Animals: 4 healthy adult cows.
Procedure: Bovine neutrophil membranes were isolated for association, dissociation, and saturation binding experiments with PAF labeled with hydrogen 3 (3H-PAF). The RT-PCR assay was performed with appropriate human primers, and western blot analysis was developed with a polyclonal antibody obtained from a peptide of bovine PAF receptor.
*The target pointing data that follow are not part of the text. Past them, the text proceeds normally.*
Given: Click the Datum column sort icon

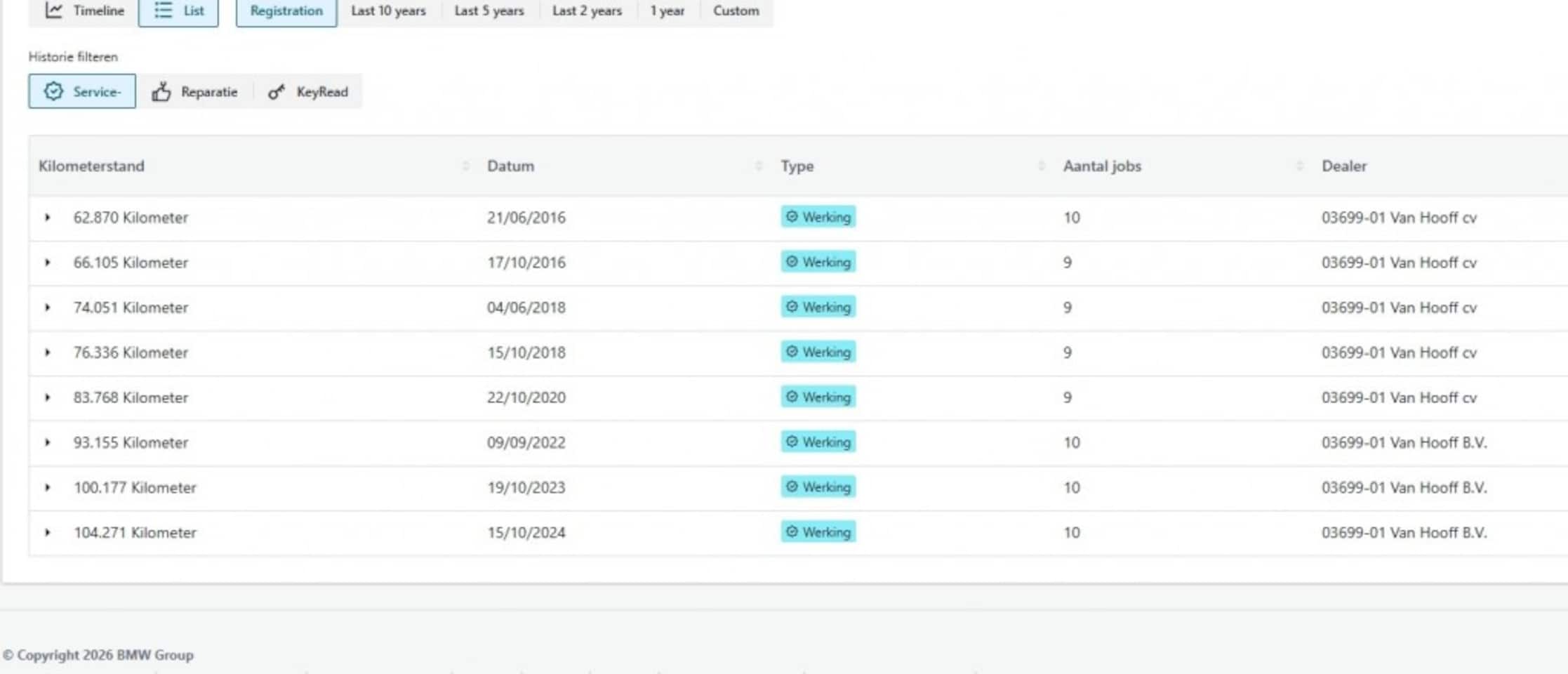Looking at the screenshot, I should [758, 166].
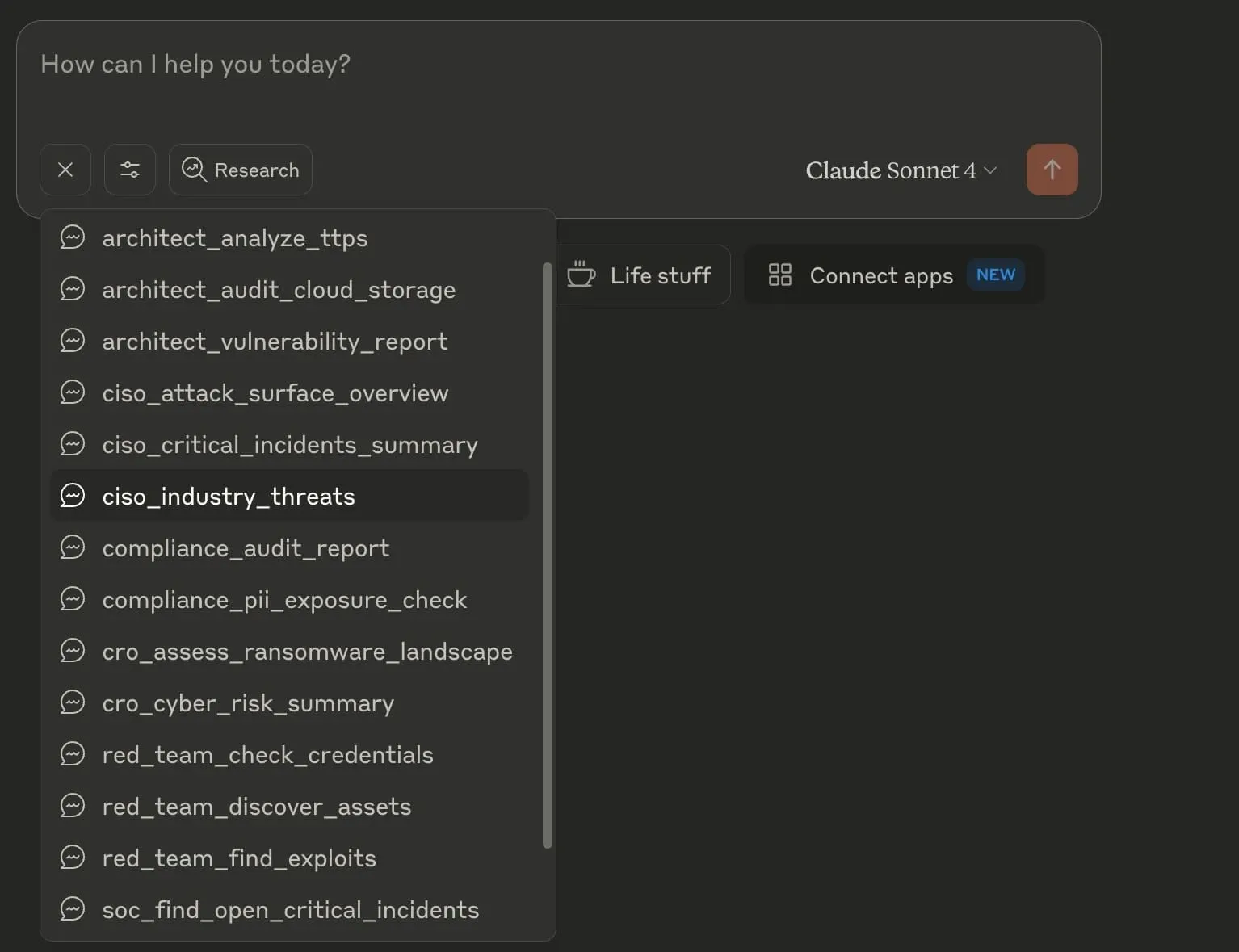Choose architect_vulnerability_report from the list
The height and width of the screenshot is (952, 1239).
[274, 341]
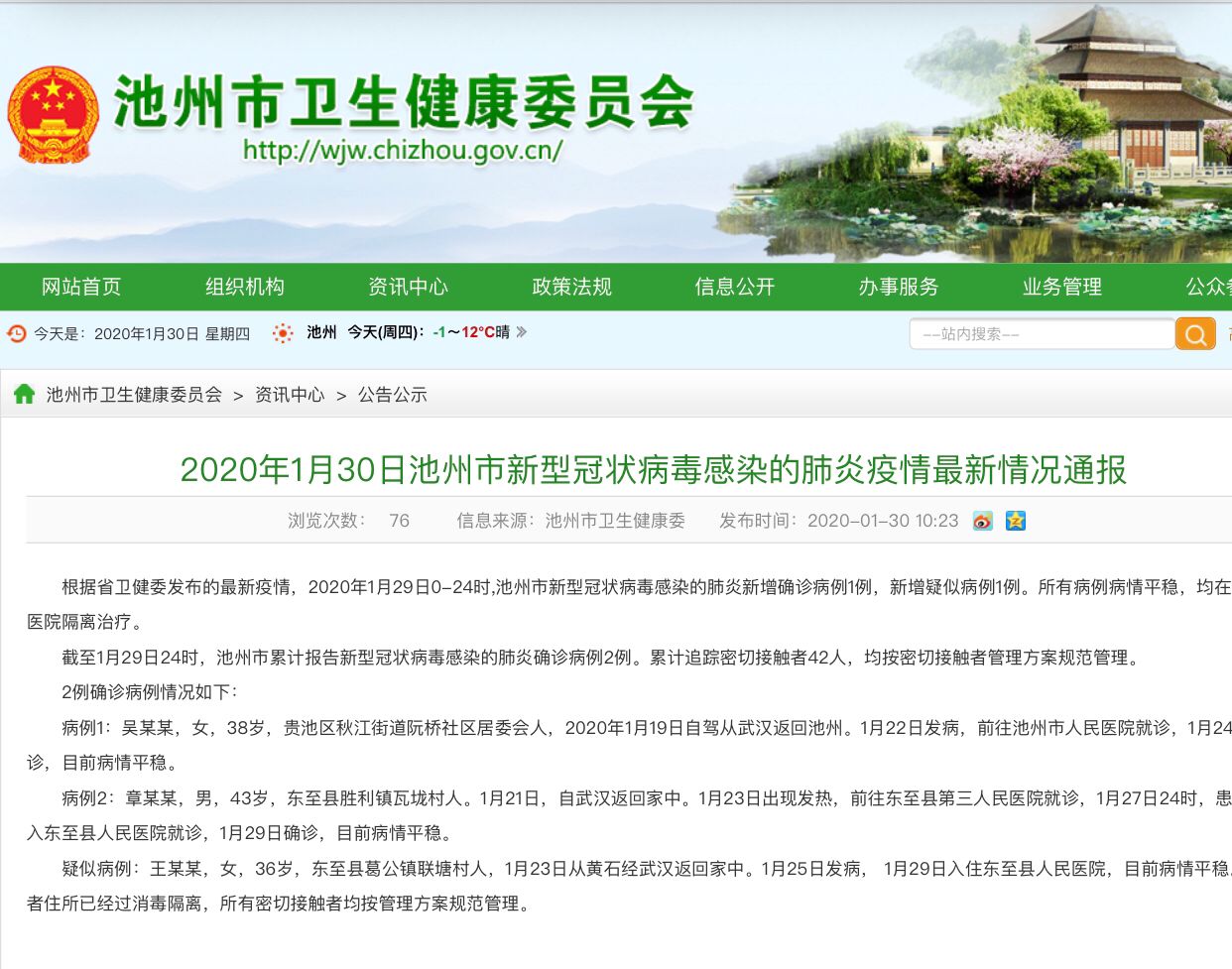The height and width of the screenshot is (969, 1232).
Task: Click the clock icon beside the date
Action: (x=15, y=333)
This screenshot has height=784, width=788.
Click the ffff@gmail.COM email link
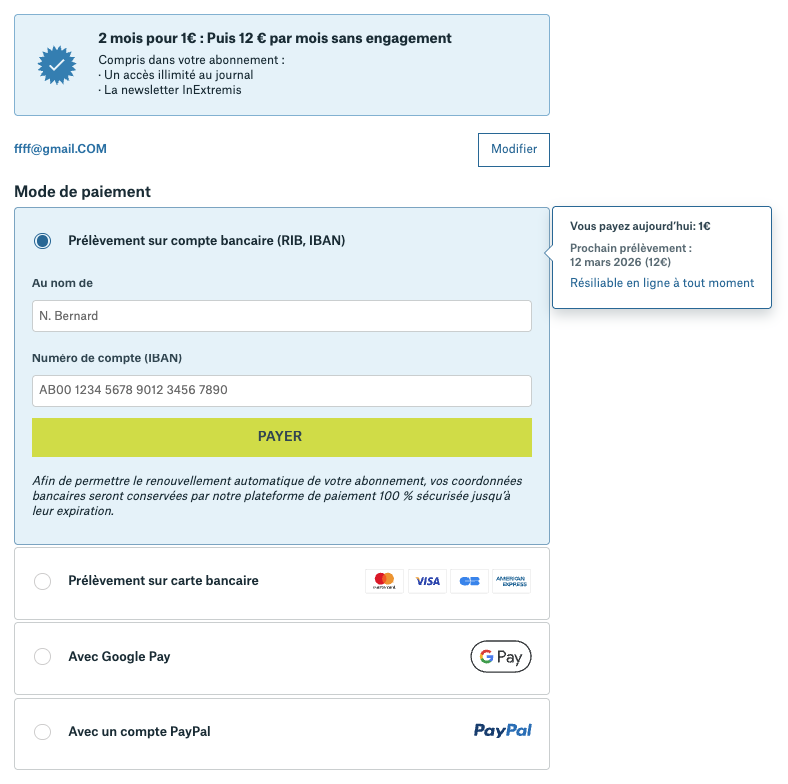60,149
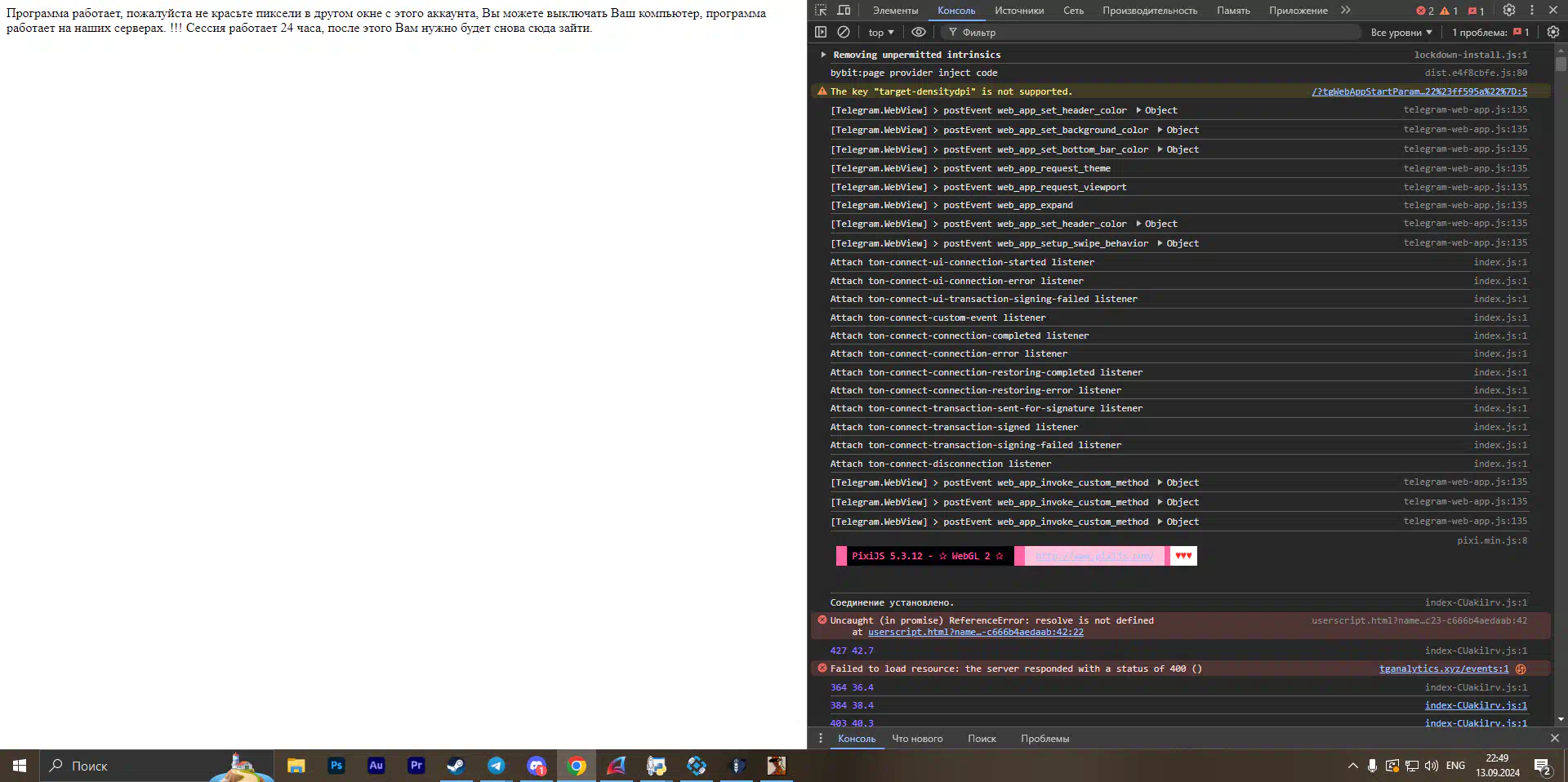Open DevTools main settings gear
Viewport: 1568px width, 782px height.
pos(1509,11)
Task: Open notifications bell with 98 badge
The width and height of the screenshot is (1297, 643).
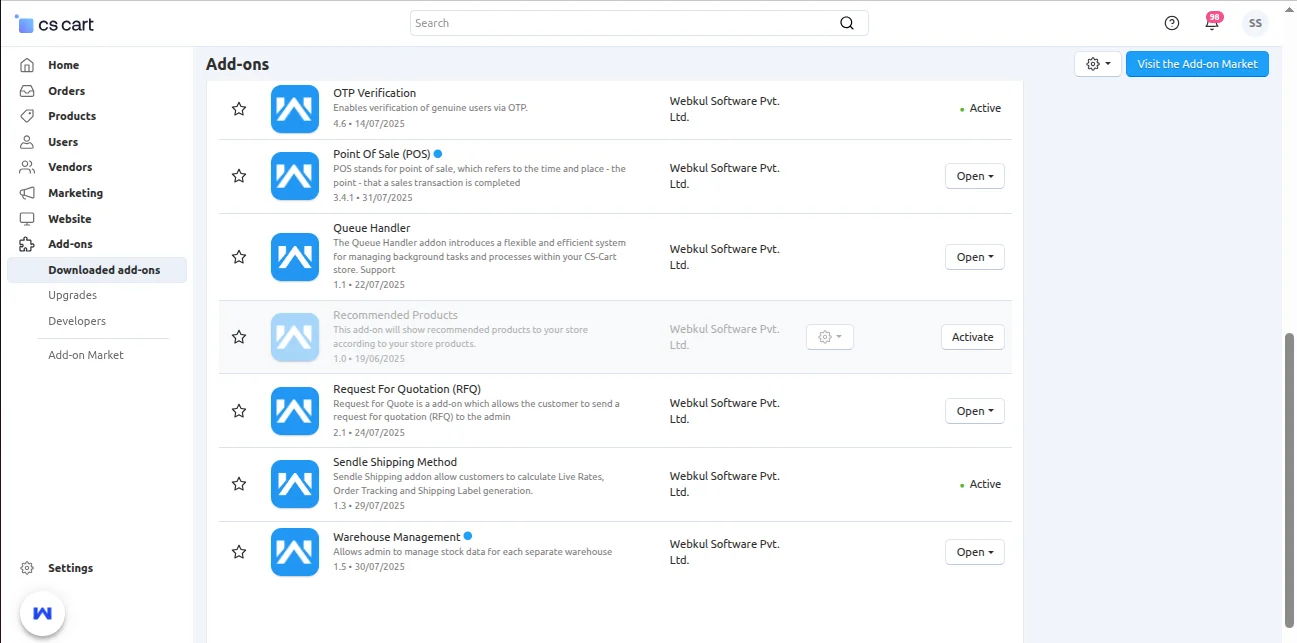Action: [x=1212, y=23]
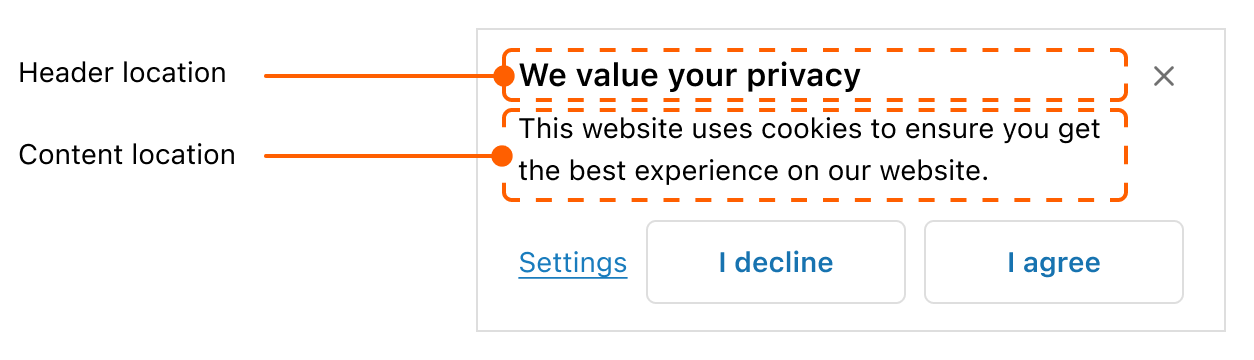The width and height of the screenshot is (1254, 360).
Task: Click the orange dot marking content location
Action: (x=503, y=156)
Results: Analysis of kinetic binding data supported a single class of PAF receptor. Binding of 3H-PAF to membrane preparations was selectively displaced by PAF and a nonhydrolyzable analogue of guanine triphosphate (Gpp[NH]p) and by lyso-PAF (a biologically inactive analogue of PAF) to a lesser extent. Among other PAF receptor antagonists, 14-deoxyandrographolide and WEB 2086 were the most effective in inhibiting 3H-PAF binding sites in neutrophil membranes; 2 lignans, schisandrin-A and gamma-schisandrin were also effective, but 2 gingkolides (BN52020 and BN52021) only mildly inhibited 3H-PAF binding. Results of RT-PCR assay and western blot analysis of neutrophil crude membranes confirmed the presence of a PAF receptor.
Conclusions and clinical relevance: Results indicated that bovine neutrophils express only 1 type of PAF receptor, and it is likely that this receptor is involved in inflammatory responses. The most effective PAF antagonists were 14-deoxyandrographolide and WEB 2086; these PAF antagonists may be potentially useful in the treatment of inflammatory processes in cattle.